In reply to comment #20)
> (In reply to comment #14)
> 
> With Toni's patch:
> 
> > 1- The container still shows as Running (the icon of the DV).  I'm guessing the
> > view cache is still thinking the container is running; but since there was an
> > ISuspendedDMEvent, shouldn't the cache know better?
> 
> This problem is still there.

We need to flush the container properties to solve this (Pawel mentioned this already).  This requires a new cache update flag to do that.
Comment 22 Pawel Piech CLA 2010-05-19 13:34:46 EDT
I think I'm the minority view here, but I don't think there's anything wrong with caching results of an error if the error is due to INVALID_STATE.  That's because once the state changes, the model should send an event, view cache should get cleared and then valid data should be fetched. 

What gets us in trouble is the optimization that we've put in for stepping.  This optimization tries to delay the refreshing of everything but the top stack frame, and then refresh everything else that needs to be updated after a brief delay (unless another step operation is started before then).  Unfortunately, if we don't flush information about the list of children of threads and containers, we are not always able to calculate the correct delta to expand the thread stack and select the top stack frame.  IMO at this point in the release cycle, we should just back out bug 310992 and sort out how to fix the stepping optimization after 7.0 (in 7.1 perhaps).
Comment 23 Marc Khouzam CLA 2010-05-19 14:59:22 EDT
(In reply to comment #22)
> I think I'm the minority view here, but I don't think there's anything wrong
> with caching results of an error if the error is due to INVALID_STATE.  That's
> because once the state changes, the model should send an event, view cache
> should get cleared and then valid data should be fetched. 
> 
> What gets us in trouble is the optimization that we've put in for stepping. 
> This optimization tries to delay the refreshing of everything but the top stack
> frame, and then refresh everything else that needs to be updated after a brief
> delay (unless another step operation is started before then).  Unfortunately,
> if we don't flush information about the list of children of threads and
> containers, we are not always able to calculate the correct delta to expand the
> thread stack and select the top stack frame.  IMO at this point in the release
> cycle, we should just back out bug 310992 and sort out how to fix the stepping
> optimization after 7.0 (in 7.1 perhaps).

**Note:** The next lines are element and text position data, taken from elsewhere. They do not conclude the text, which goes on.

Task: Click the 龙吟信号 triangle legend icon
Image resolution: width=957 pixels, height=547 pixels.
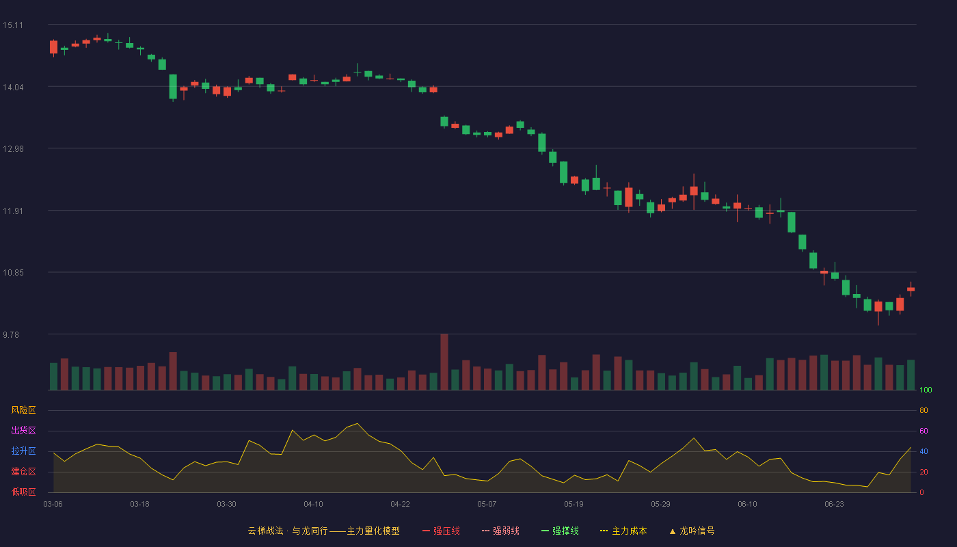Action: (673, 531)
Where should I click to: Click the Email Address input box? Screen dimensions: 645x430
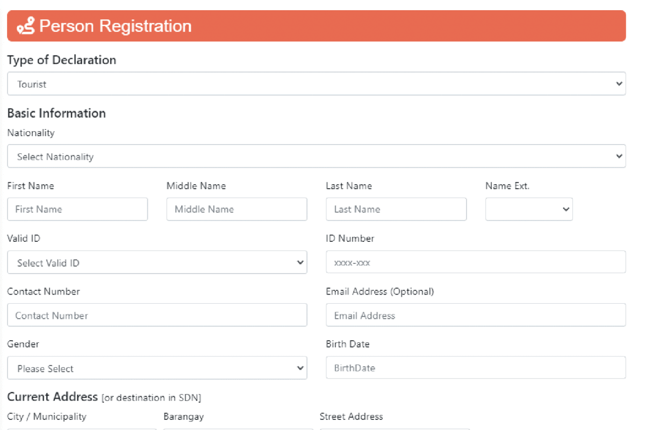coord(476,315)
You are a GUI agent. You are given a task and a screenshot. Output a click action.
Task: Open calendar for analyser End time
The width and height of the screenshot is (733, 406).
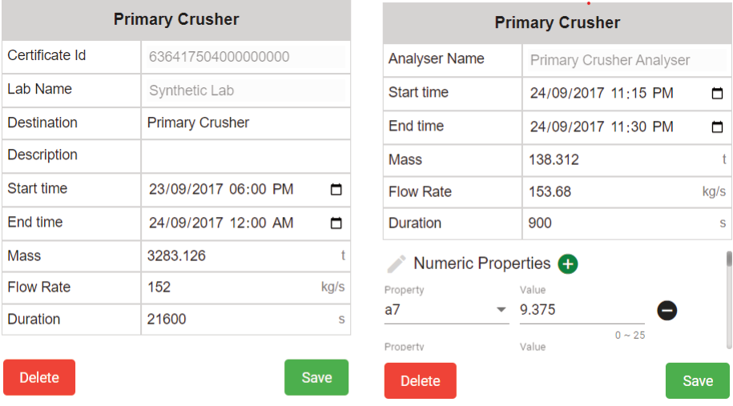click(717, 127)
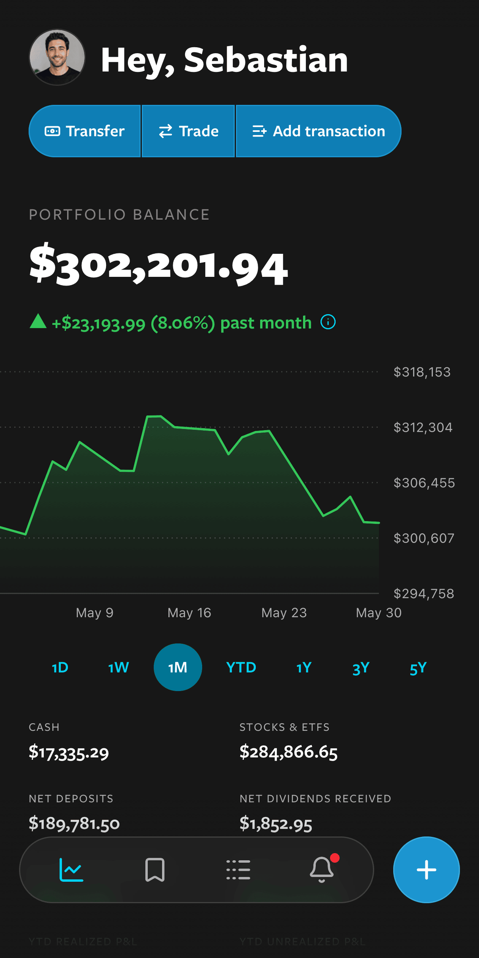Switch chart to 5Y range
Screen dimensions: 479x958
(x=418, y=667)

I can't speak for the caching issue, as I don't understand the details.

I do agree that we should take the proper time for such a fix so bug 313492 should wait for the next CDT release.

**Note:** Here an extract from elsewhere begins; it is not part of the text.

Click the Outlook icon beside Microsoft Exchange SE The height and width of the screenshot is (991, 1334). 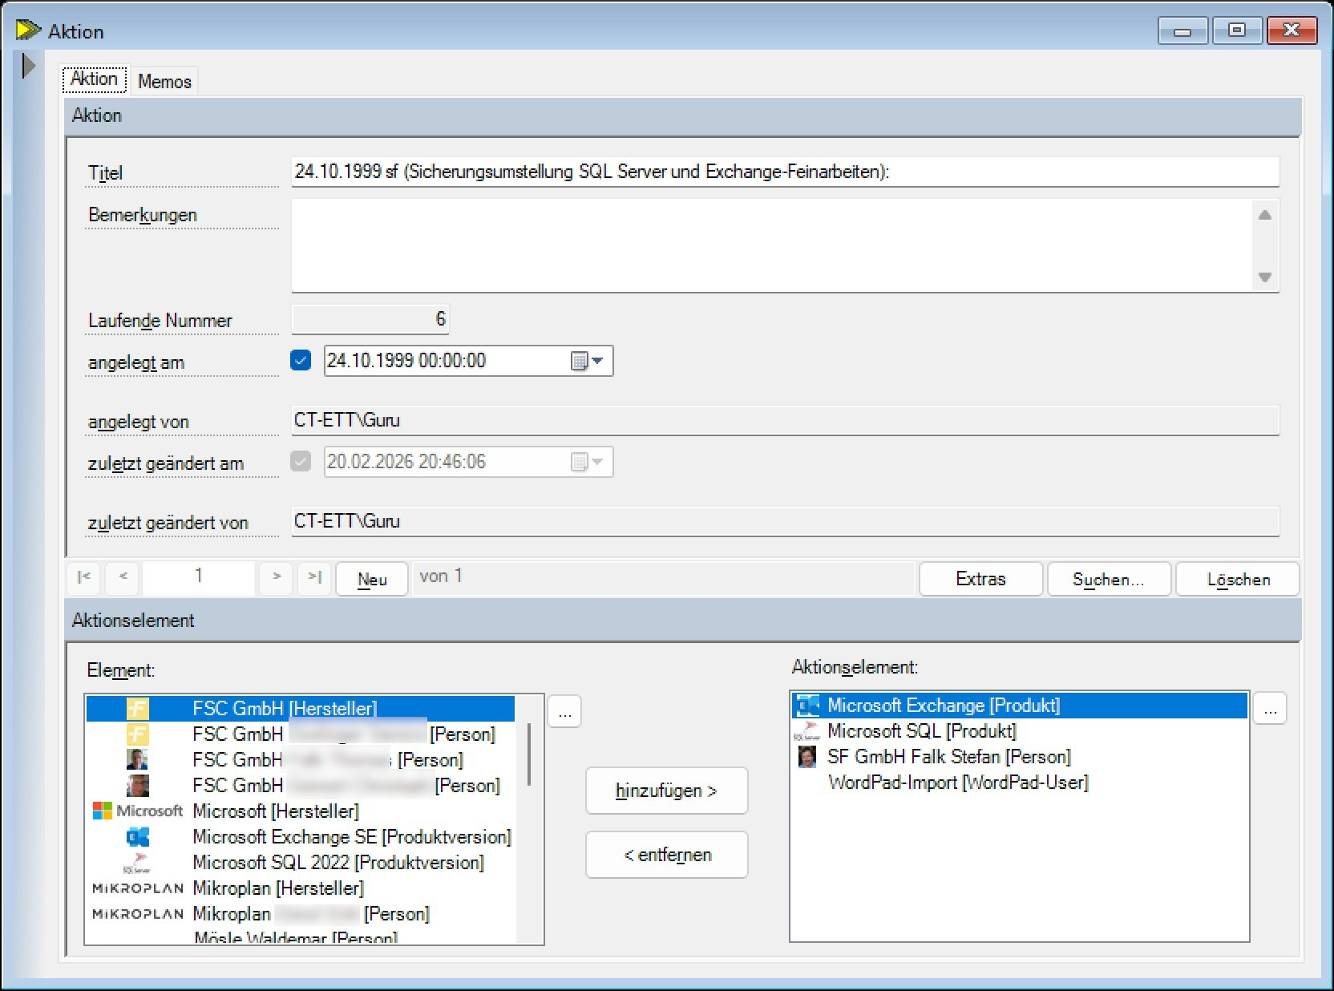tap(138, 837)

So, +1 to back out bug 310992 because we need to fix this very soon.
Comment 24 Marc Khouzam CLA 2010-05-19 15:38:20 EDT
(In reply to comment #22)
> we should just back out bug 310992 and sort out how to fix the stepping
> optimization after 7.0 (in 7.1 perhaps).

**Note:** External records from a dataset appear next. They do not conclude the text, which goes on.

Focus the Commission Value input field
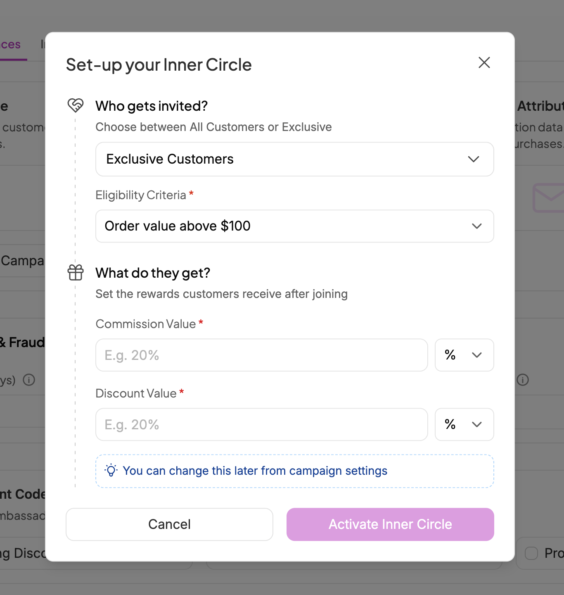This screenshot has height=595, width=564. (261, 355)
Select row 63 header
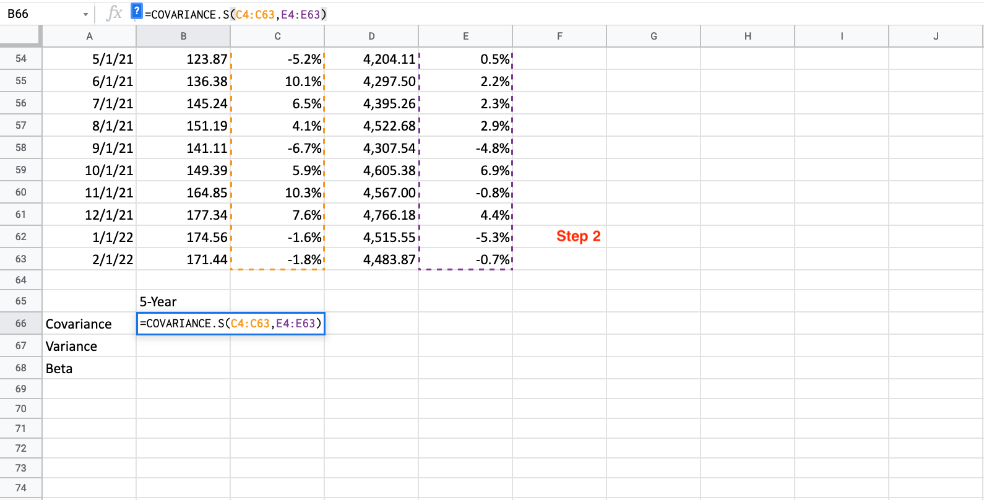 (x=21, y=259)
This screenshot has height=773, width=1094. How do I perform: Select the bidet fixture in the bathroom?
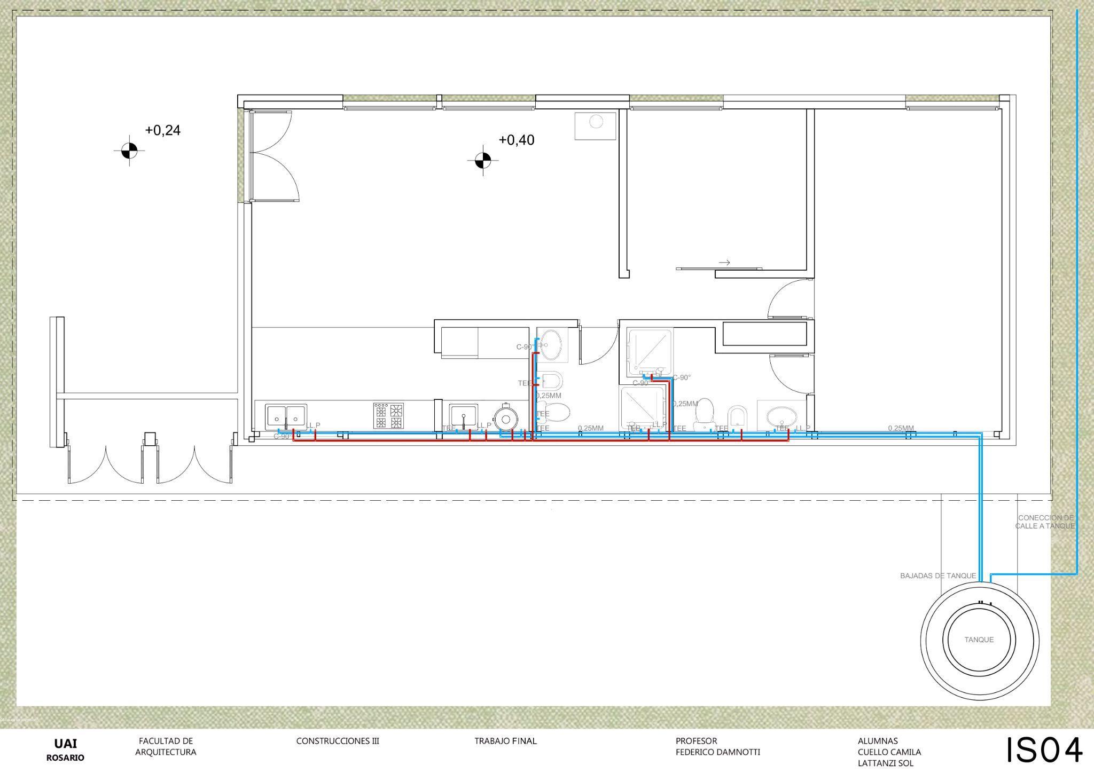tap(737, 417)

I've tested with patch "Patch to re-add flushing of cache of list of threads upon suspend in view model (see bug 310992)."  And everything is back to normal.
Comment 25 Anton Leherbauer CLA 2010-05-20 02:50:29 EDT
Ok, I did not know that it is intentional to cache updates from failed requests.
I do agree that the change for 310992 needs to be backed out.
Comment 26 Anton Leherbauer CLA 2010-05-20 03:21:03 EDT
I backed out the changes, but there is still the same issue when I set the Threads Update Mode to Manual.
Comment 27 Marc Khouzam CLA 2010-05-20 08:44:55 EDT
(In reply to comment #26)
> I backed out the changes, but there is still the same issue when I set the
> Threads Update Mode to Manual.

Thanks Toni.  Things work well again.
I do see the problem in manual Threads Update mode.  I think it is a rare case (it has been there for a long time) and we have the refresh button to clean things up.  I think we should fix it in 7.0.1 if possible.
Comment 29 Anton Leherbauer CLA 2010-08-24 09:01:00 EDT
(In reply to comment #27)
> I do see the problem in manual Threads Update mode.  I think it is a rare case
> (it has been there for a long time) and we have the refresh button to clean
> things up.  I think we should fix it in 7.0.1 if possible.

I just retried this with Galileo and the problem in manual update mode does not occur.  This might be caused by some subtle changes to the delta handling in the platform.